Rijn Collins was part of our very first show, at the Williamstown Literary Festival in 2014. But she wasn’t there. Laryngitis. A croaky, very croaky, voice rang to apologise. The band, and a fill-in narrator, performed her very dry, very funny travel story about Jackson by Johnny Cash and June Carter.
A few weeks later Rijn was fit and firing and joined the ensemble at the Newport Folk Festival. She hasn’t looked back since, writing another dozen stories for the website, eight of which have become part of our concert set-lists. The Stereo Stories Band has backed her consummate narration on stories inspired by Nick Cave, Tom Waits, Etta James, Leonard Cohen, Culture Club, Kris Kristofferson, and The Clash. (The Jackson story has itself been performed a dozen times.)
Rijn is an Australian writer whose work has been published in numerous anthologies and literary journals, presented at festivals, and adapted for performance on Australian and American radio. In 2016 she won the inaugural Sara Award For Audio Fiction. She is currently waiting to hear from publishers regarding her debut novel, set largely in her beloved Iceland.
Rijn doesn’t shy away from life’s darker experiences. Her very first contribution to the website was about mental health: Bruise Violet by Babes In Toyland. Also take a look at I Smell Trouble, Deep Red Bells and Should I Stay Or Should I Go?

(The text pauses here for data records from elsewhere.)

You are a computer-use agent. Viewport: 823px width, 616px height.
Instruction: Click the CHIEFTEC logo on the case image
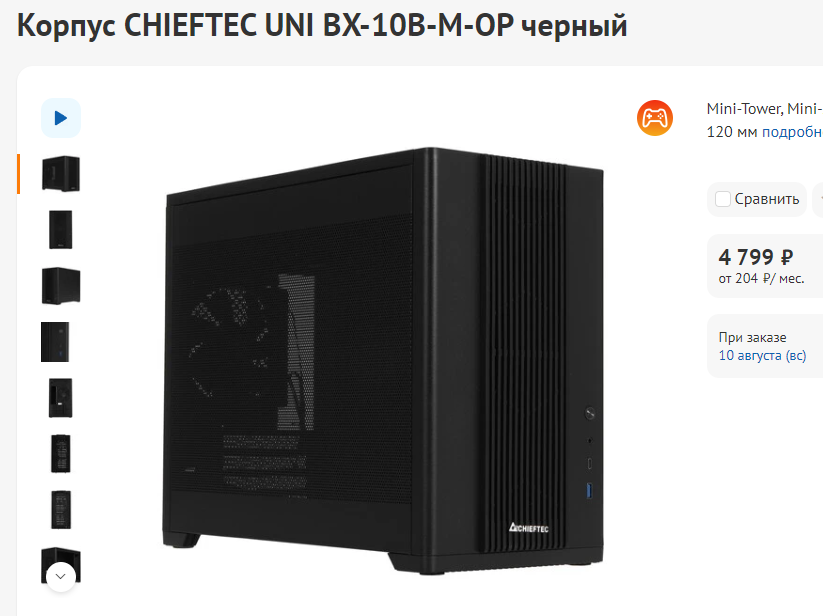pyautogui.click(x=529, y=528)
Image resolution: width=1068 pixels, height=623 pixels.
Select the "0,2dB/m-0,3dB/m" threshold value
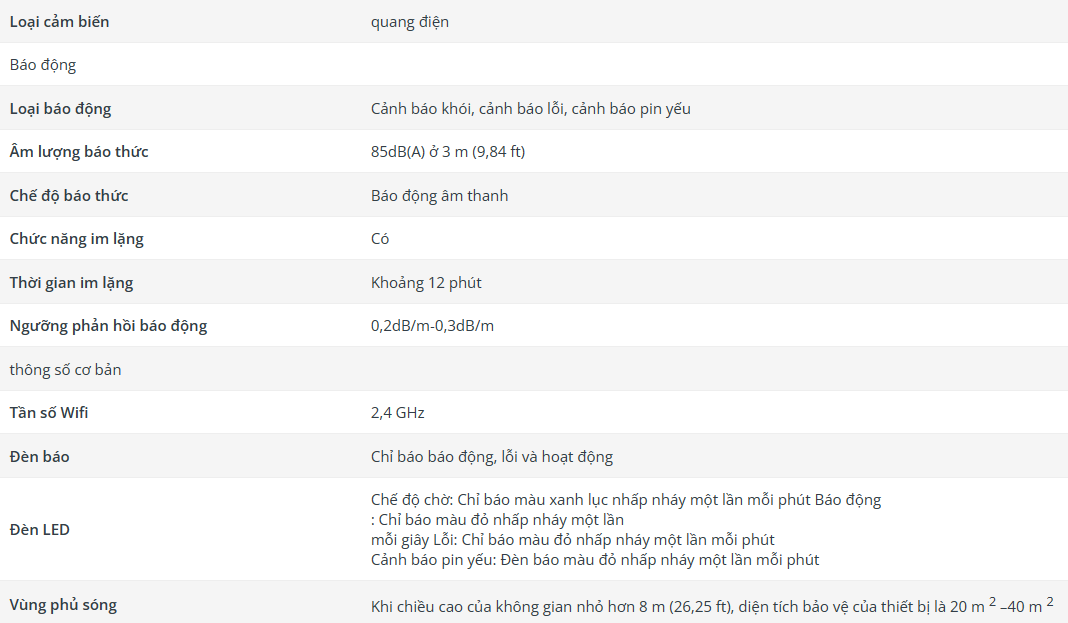tap(432, 326)
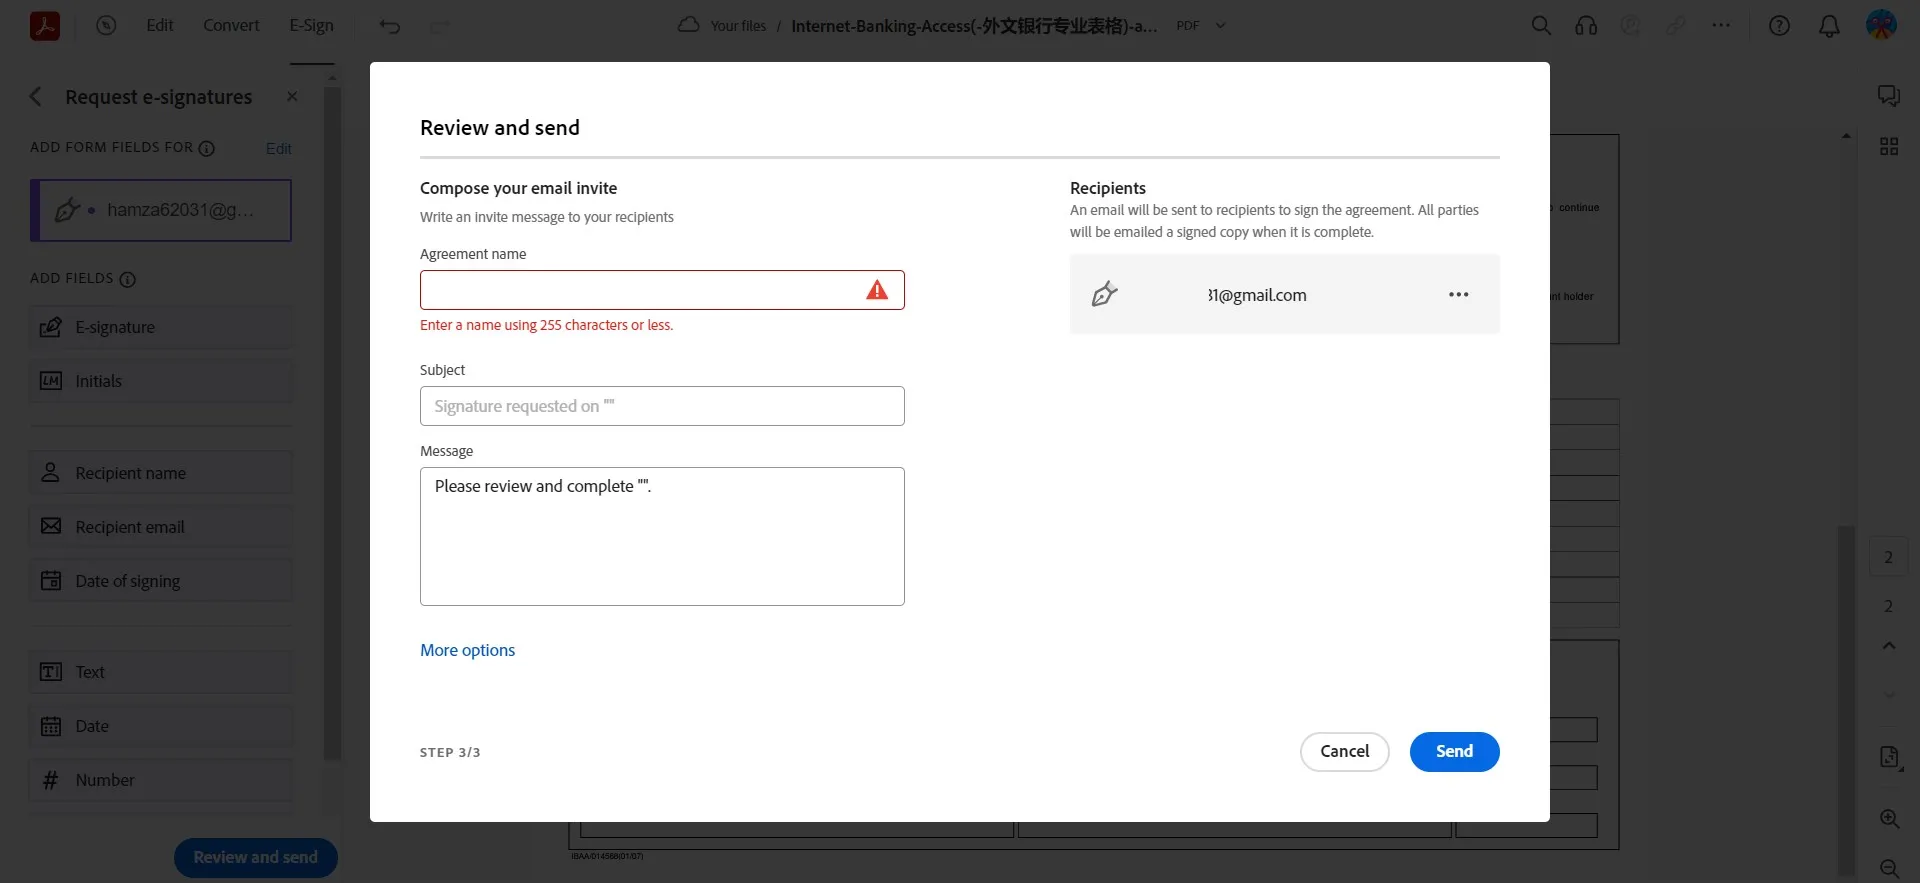Screen dimensions: 1920x883
Task: Expand the PDF file format dropdown arrow
Action: pyautogui.click(x=1221, y=26)
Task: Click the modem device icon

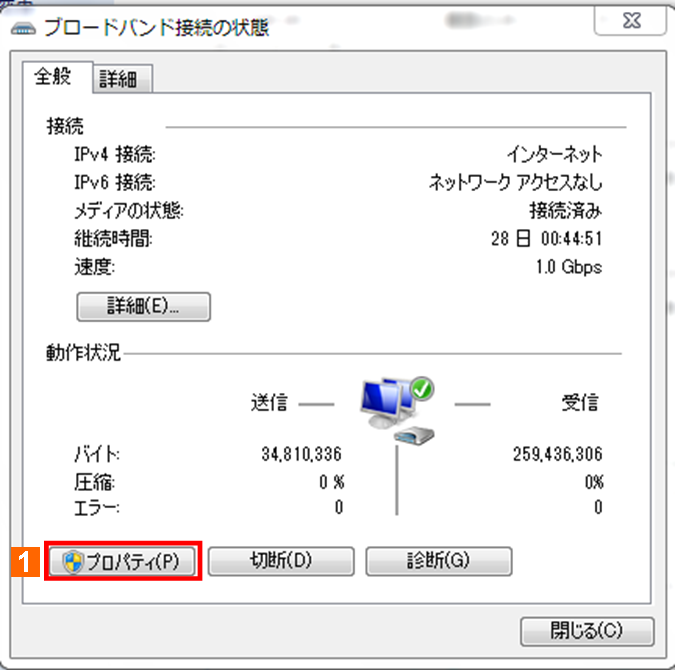Action: pos(414,436)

But Rijn can also make a reader, and an audience, laugh:
Soon we share a table as one man drapes a drunken arm around my shoulders and belches in my ear ‘Will you be my husband?’ The feminist in me battles with the linguist, and I waver between correcting his English and biting his arm. I do neither, as the song on stage floats into my awareness. It’s one I grew up with, though I can’t quite place it, not with Finnish lyrics.